Guaidó en Venezuela, Áñez en Bolivia, Tijanóvskaya en Bielorrusia y Donald Trump en los primeros momentos del conteo de las pasadas elecciones estadounidenses tienen algo en común. Una pequeña característica que, a día de hoy, se está expandiendo y, sobre todo, se está convirtiendo en una forma más de poner y quitar presidentes a lo largo y ancho del mundo. Se podría decir que una nueva pandemia se extiende: la de las autoproclamaciones. Cada vez se ven más escenarios en los que líderes de la oposición (a excepción de Donald Trump, por el momento), tras participar del proceso democrático y acatar todas las normativas, desconocen el resultado (sea este cuestionable o no) y se autoproclaman como Presidentes legítimos. Y este, queridos y queridas lectores y lectoras, resulta un gran peligro para la democracia liberal representativa.

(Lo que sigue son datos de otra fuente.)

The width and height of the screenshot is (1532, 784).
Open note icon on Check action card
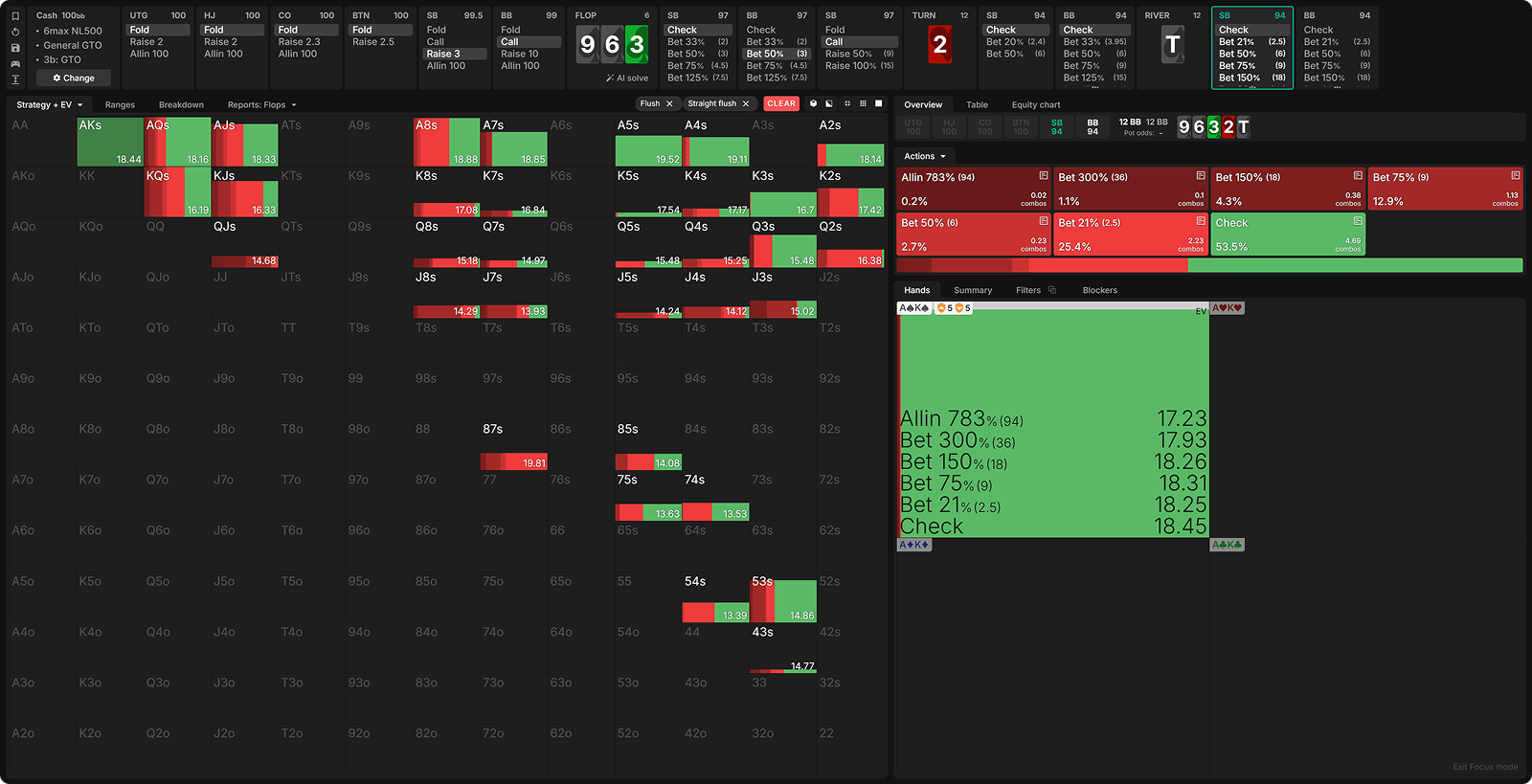pyautogui.click(x=1358, y=221)
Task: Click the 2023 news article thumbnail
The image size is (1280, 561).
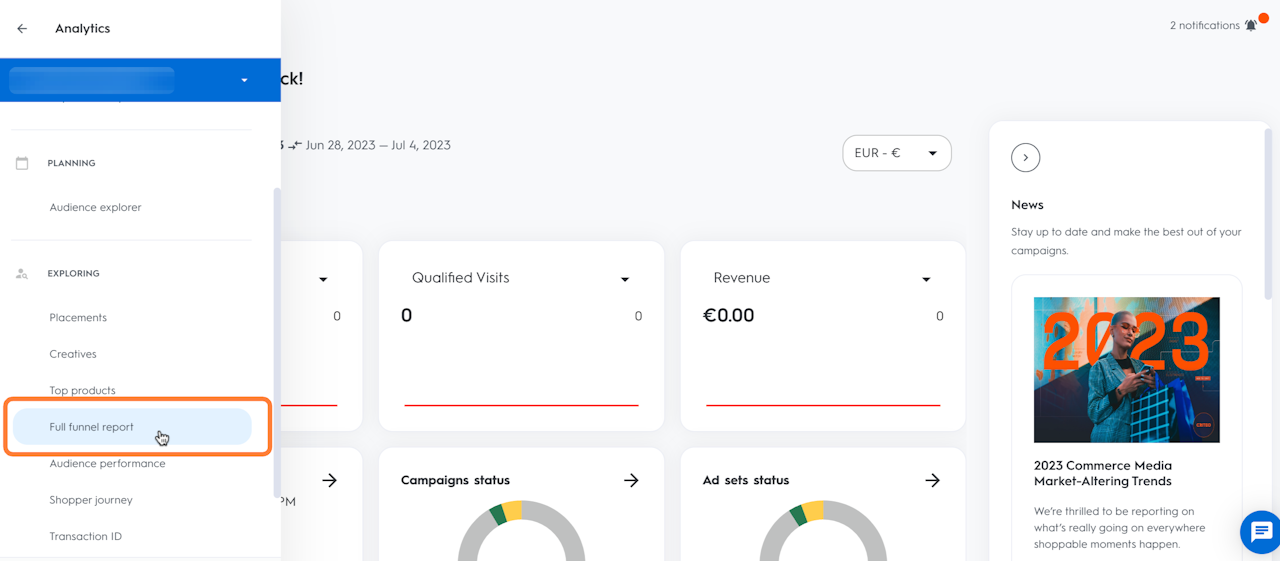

A lo largo de los últimos años, parece que se ha hecho demasiado común que, tras un proceso electoral, alguno de los contendientes, generalmente aquel al que el escenario postelectoral no resulta muy favorable, decía tomar las de Villadiego, plantarse ante la prensa y proclamar que, digan lo que digan los votos, él o ella ha resultado vencedor o vencedora de las elecciones. Si bien esto es utilizado, en la mayoría de los casos, por políticos opositores para llamar la atención de irregularidades en los procesos electorales en sus diferentes países, que Donald Trump, Presidente de los Estados Unidos de América, saliese la misma noche de las elecciones, con muchos votos todavía por contar, a proclamar su victoria y a anunciar un supuesto fraude de parte del Partido Demócrata. Es decir, por primera vez, un Presidente en ejercicio se autoproclamaba ganador de unas elecciones cuando los resultados comenzaban a inclinarse hacia el rival. Por lo tanto, ya no es un vicio de algunos líderes de oposición, si no que puede comenzar a desarrollarse en partidos y presidentes en el poder.
¿Dónde reside, pues, el peligro mencionado para la democracia liberal representativa? En el hecho de que estos líderes desconocen, con sus actuaciones, las reglas del juego democrático y abren la puerta a que cualquiera que se sienta imbuido de una legitimidad popular, marche a una plaza y, ante sus seguidores, se autoproclame presidente. Así, quedaría la sociedad dividida entre dos poderes ejecutivos diferentes. Si bien es cierto que es complicado que un líder opositor que se autoproclame presidente consiga ejercer el poder de forma real (véase el caso de Guaidó en Venezuela, por ejemplo), sí que existen ejemplos de todo lo contrario, siendo Jeanine Áñez, autoproclamada Presidenta de Bolivia, el más significativo. En seguida consiguió, además del apoyo popular necesario para investirse como Presidenta, el apoyo de policías y militares que respaldaron este nuevo modelo de golpe de Estado del siglo XXI. Ahora se complica aún más la ecuación con la entrada en juego de la posibilidad de “actualizar” los ya clásicos auto-golpes que se vienen realizando desde hace décadas para aumentar los poderes del Ejecutivo gobernante. Y todo con una aparente pátina de legitimidad democrática ya que estas personas, al participar de un proceso electoral, se muestran como partidarias de una competición por conseguir el mayor número de votos y que, llegado el momento, pueden reconocer su derrota. No obstante, esa imagen democrática y esa legitimidad de las urnas, queda en el olvido cuando optan por desconocer los resultados y autoproclamarse por obra y gracia de su Divina Providencia como gobernantes de sus países.
Este punto, el de reconocer y participar de las reglas del juego democrático liberal hasta que este no me es favorable, pone en entredicho todas las bases sobre las que se han cimentado los Estados-Nación vigentes en la actualidad. Sin embargo, desde mi punto de vista, uno de los puntos más conflictivos de estas autoproclamaciones viene de la mano de la multiplicidad de focos de poder que se deriva de estas situaciones. Ante la existencia de dos poderes ejecutivos en un mismo país (y, en la mayoría de los casos, el reconocimiento mayoritario de la Comunidad Internacional a estos “gobiernos paralelos”), la polarización de las sociedades llega a tal extremo que resulta casi inevitable pensar en la posibilidad de un estallido de violencia civil que acabe en guerra abierta. Quizás no se llegue a este extremo pero, como sí hemos visto, la violencia y conflictividad sí que aumentan considerablemente en los lugares donde se desarrolla esta situación.
Los precedentes que se han ido sucediendo estos últimos años muestran un camino muy peligroso y tortuoso para la confianza en la democracia por parte de la sociedad. Y el último movimiento de Donald Trump no hace nada más que añadir más leña al fuego. Otro agujero en las patas de la confianza en la democracia. El enésimo.